■ Data section
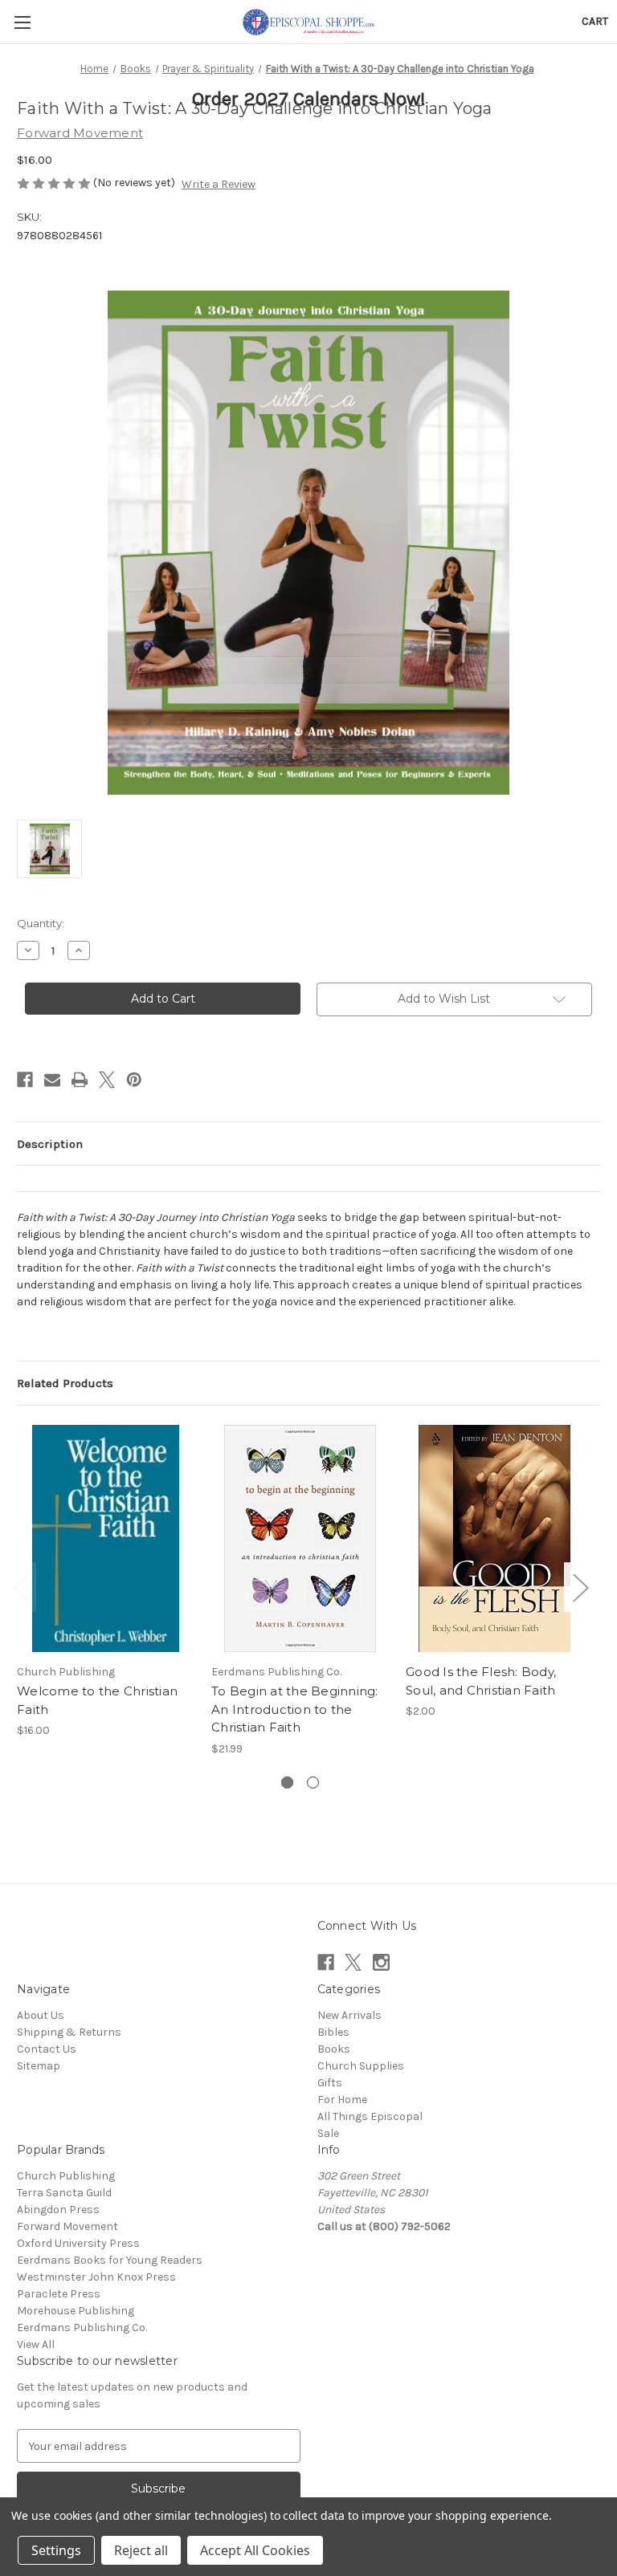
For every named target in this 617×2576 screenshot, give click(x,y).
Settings (56, 2550)
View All (36, 2344)
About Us (40, 2015)
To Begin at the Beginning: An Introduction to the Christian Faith (294, 1709)
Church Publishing (66, 2176)
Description (50, 1144)
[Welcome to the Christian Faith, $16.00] (105, 1538)
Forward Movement (67, 2226)
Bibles (333, 2032)
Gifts (329, 2083)
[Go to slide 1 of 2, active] (287, 1782)
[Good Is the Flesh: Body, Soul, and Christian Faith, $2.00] (494, 1538)
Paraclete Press (58, 2294)
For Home (342, 2099)
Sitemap (38, 2066)
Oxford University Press (78, 2243)
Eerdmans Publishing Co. (82, 2327)
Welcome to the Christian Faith (97, 1700)
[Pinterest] (134, 1079)
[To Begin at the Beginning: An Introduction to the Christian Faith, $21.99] (300, 1538)
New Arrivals (349, 2015)
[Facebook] (25, 1079)
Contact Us (46, 2049)
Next (580, 1586)
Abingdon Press (58, 2209)
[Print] (80, 1079)
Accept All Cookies (255, 2550)
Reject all (141, 2550)
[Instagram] (381, 1962)
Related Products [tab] (65, 1383)
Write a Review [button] (218, 184)
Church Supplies (360, 2066)
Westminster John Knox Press (96, 2277)
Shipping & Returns (69, 2032)
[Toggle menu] (22, 22)
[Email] (52, 1079)
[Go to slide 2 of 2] (313, 1782)
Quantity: (40, 923)
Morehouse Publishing (75, 2311)
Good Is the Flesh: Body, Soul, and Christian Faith (481, 1681)
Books (333, 2049)
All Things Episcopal (370, 2116)
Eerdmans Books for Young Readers (109, 2260)
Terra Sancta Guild (64, 2193)
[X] (107, 1079)
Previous (21, 1586)
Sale (328, 2133)
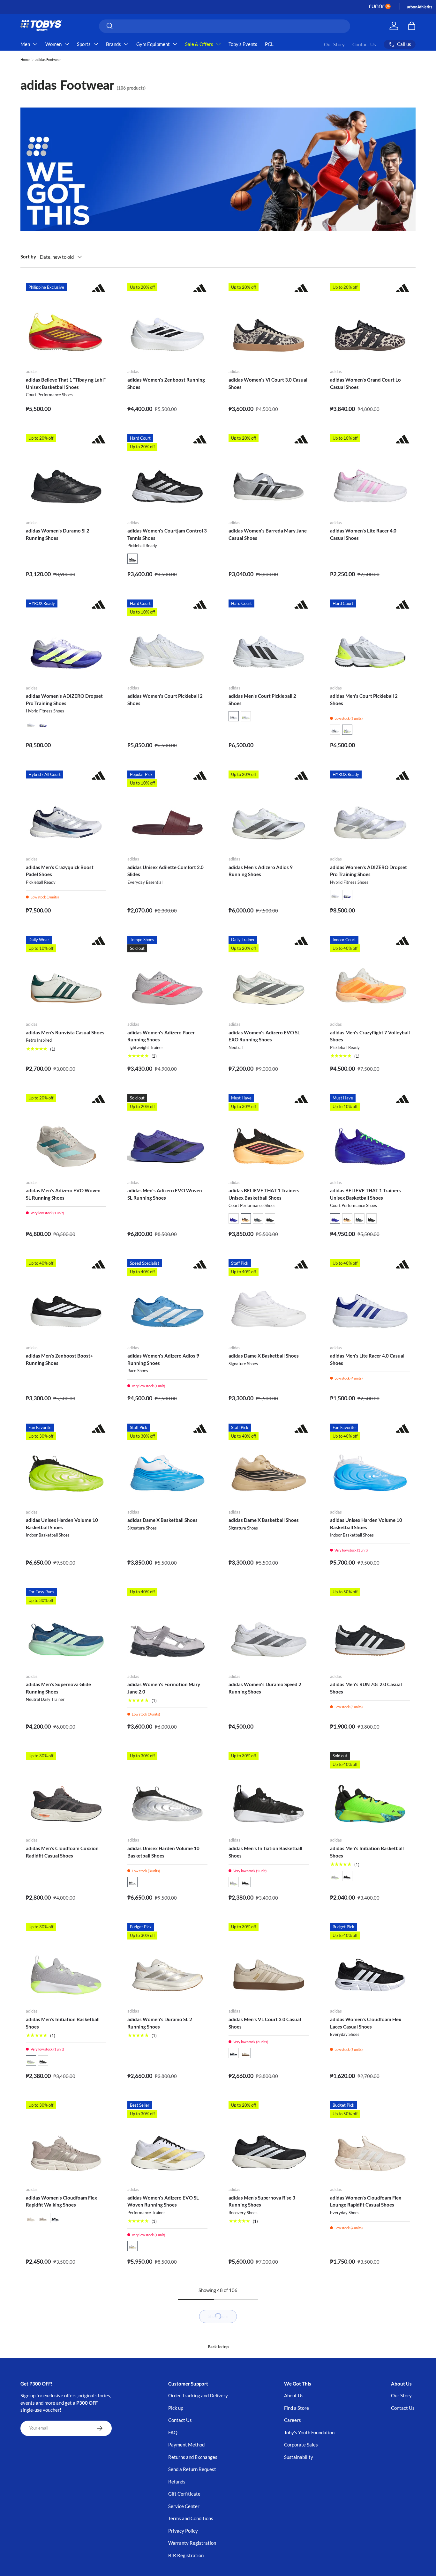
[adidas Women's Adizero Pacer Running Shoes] (167, 976)
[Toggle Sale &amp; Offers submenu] (218, 44)
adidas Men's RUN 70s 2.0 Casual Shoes (366, 1687)
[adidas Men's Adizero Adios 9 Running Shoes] (269, 811)
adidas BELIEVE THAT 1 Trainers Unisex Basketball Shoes (264, 1194)
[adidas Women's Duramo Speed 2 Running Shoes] (269, 1628)
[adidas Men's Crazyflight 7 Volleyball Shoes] (370, 976)
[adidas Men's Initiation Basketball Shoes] (269, 1792)
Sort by (28, 256)
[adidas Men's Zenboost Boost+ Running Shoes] (66, 1299)
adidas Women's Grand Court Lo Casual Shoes (365, 383)
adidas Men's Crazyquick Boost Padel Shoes (60, 870)
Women (53, 44)
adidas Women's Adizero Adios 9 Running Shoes (163, 1359)
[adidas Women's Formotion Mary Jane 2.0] (167, 1628)
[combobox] (224, 26)
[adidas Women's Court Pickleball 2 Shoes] (167, 639)
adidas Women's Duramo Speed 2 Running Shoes (265, 1687)
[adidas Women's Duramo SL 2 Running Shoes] (167, 1963)
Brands (113, 44)
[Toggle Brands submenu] (126, 44)
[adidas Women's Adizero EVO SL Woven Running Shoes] (167, 2141)
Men (25, 44)
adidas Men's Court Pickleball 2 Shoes (262, 699)
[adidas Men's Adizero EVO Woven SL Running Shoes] (66, 1134)
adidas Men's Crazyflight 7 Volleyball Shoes (370, 1036)
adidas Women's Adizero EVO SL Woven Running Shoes (163, 2201)
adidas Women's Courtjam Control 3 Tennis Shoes (167, 534)
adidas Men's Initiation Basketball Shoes (265, 1851)
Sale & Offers (199, 44)
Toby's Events (243, 44)
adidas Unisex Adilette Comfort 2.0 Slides (165, 870)
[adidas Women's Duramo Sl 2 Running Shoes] (66, 474)
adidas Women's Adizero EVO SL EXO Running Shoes (264, 1036)
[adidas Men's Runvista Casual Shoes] (66, 976)
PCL (269, 44)
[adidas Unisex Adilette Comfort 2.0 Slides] (167, 811)
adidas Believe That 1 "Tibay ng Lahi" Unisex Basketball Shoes (66, 383)
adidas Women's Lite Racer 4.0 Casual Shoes (363, 534)
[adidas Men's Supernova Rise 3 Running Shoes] (269, 2141)
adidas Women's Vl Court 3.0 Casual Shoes (268, 383)
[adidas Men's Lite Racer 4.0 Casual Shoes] (370, 1299)
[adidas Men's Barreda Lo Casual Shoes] (269, 2327)
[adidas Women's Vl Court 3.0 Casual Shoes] (269, 323)
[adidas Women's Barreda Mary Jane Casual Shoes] (269, 474)
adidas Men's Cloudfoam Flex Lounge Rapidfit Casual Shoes (58, 2387)
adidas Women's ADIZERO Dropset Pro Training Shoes (64, 699)
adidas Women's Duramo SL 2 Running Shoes (159, 2022)
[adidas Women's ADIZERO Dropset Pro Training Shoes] (66, 639)
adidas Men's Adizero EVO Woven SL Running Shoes (63, 1194)
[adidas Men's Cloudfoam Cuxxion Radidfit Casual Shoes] (66, 1792)
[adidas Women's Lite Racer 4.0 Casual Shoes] (370, 474)
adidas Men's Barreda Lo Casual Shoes (263, 2387)
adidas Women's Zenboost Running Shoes (166, 383)
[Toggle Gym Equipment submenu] (175, 44)
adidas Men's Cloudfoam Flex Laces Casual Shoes (64, 2551)
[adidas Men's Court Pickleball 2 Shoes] (269, 639)
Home (25, 59)
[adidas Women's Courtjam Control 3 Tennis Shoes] (167, 474)
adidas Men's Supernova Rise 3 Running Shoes (262, 2201)
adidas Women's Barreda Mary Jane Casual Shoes (268, 534)
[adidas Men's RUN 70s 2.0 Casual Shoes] (370, 1628)
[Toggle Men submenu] (35, 44)
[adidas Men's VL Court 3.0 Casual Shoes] (269, 1963)
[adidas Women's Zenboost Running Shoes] (167, 323)
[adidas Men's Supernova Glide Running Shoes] (66, 1628)
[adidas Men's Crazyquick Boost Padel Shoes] (66, 811)
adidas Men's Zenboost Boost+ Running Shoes (59, 1359)
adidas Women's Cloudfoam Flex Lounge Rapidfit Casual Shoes (365, 2201)
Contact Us (364, 44)
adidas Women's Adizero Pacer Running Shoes (161, 1036)
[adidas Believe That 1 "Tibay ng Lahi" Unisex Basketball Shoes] (66, 323)
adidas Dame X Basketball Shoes (264, 1356)
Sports (84, 44)
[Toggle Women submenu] (67, 44)
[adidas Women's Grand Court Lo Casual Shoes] (370, 323)
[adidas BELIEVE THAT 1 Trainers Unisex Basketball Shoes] (269, 1134)
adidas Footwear (48, 59)
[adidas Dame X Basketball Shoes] (269, 1299)
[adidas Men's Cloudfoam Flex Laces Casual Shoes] (66, 2491)
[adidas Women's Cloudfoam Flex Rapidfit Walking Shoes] (66, 2141)
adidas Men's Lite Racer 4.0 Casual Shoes (367, 1359)
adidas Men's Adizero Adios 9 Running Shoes (261, 870)
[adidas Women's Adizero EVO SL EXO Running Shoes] (269, 976)
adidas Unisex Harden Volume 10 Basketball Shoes (62, 1523)
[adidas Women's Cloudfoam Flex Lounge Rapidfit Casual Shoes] (370, 2141)
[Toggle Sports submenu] (96, 44)
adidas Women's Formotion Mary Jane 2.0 (163, 1687)
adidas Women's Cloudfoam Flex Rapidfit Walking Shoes (61, 2201)
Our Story (334, 44)
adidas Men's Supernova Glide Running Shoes (58, 1687)
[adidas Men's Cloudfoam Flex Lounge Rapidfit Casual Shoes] (66, 2327)
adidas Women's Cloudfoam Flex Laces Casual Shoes (365, 2022)
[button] (132, 559)
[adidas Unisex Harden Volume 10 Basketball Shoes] (66, 1464)
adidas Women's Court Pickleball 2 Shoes (165, 699)
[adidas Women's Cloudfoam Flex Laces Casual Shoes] (370, 1963)
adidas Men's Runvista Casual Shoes (65, 1032)
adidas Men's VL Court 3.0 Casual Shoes (265, 2022)
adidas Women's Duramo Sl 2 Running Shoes (57, 534)
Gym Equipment (153, 44)
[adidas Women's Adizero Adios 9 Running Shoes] (167, 1299)
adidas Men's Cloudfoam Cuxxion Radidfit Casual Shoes (62, 1851)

■ Work required
Please return only the lines above, starting at the line that has "[adidas Women's Duramo SL 2 Running Shoes] (167, 1963)" and ending at the line that has "adidas Men's Adizero EVO Woven SL Running Shoes (63, 1194)", keeping both and leaving each one unchanged.

■ Task result
[adidas Women's Duramo SL 2 Running Shoes] (167, 1963)
Brands (113, 44)
[Toggle Brands submenu] (126, 44)
[adidas Women's Adizero EVO SL Woven Running Shoes] (167, 2141)
Men (25, 44)
adidas Men's Court Pickleball 2 Shoes (262, 699)
[adidas Men's Adizero EVO Woven SL Running Shoes] (66, 1134)
adidas Men's Crazyflight 7 Volleyball Shoes (370, 1036)
adidas Women's Adizero EVO SL Woven Running Shoes (163, 2201)
adidas Women's Courtjam Control 3 Tennis Shoes (167, 534)
adidas Men's Initiation Basketball Shoes (265, 1851)
Sale & Offers (199, 44)
Toby's Events (243, 44)
adidas Unisex Adilette Comfort 2.0 Slides (165, 870)
[adidas Women's Duramo Sl 2 Running Shoes] (66, 474)
adidas Women's Adizero EVO SL EXO Running Shoes (264, 1036)
[adidas Men's Runvista Casual Shoes] (66, 976)
PCL (269, 44)
[adidas Unisex Adilette Comfort 2.0 Slides] (167, 811)
adidas Believe That 1 "Tibay ng Lahi" Unisex Basketball Shoes (66, 383)
adidas Women's Lite Racer 4.0 Casual Shoes (363, 534)
[adidas Men's Supernova Rise 3 Running Shoes] (269, 2141)
adidas Women's Vl Court 3.0 Casual Shoes (268, 383)
[adidas Men's Lite Racer 4.0 Casual Shoes] (370, 1299)
[adidas Men's Barreda Lo Casual Shoes] (269, 2327)
[adidas Women's Vl Court 3.0 Casual Shoes] (269, 323)
[adidas Women's Barreda Mary Jane Casual Shoes] (269, 474)
adidas Men's Cloudfoam Flex Lounge Rapidfit Casual Shoes (58, 2387)
adidas Women's ADIZERO Dropset Pro Training Shoes (64, 699)
adidas Women's Duramo SL 2 Running Shoes (159, 2022)
[adidas Women's ADIZERO Dropset Pro Training Shoes] (66, 639)
adidas Men's Adizero EVO Woven SL Running Shoes (63, 1194)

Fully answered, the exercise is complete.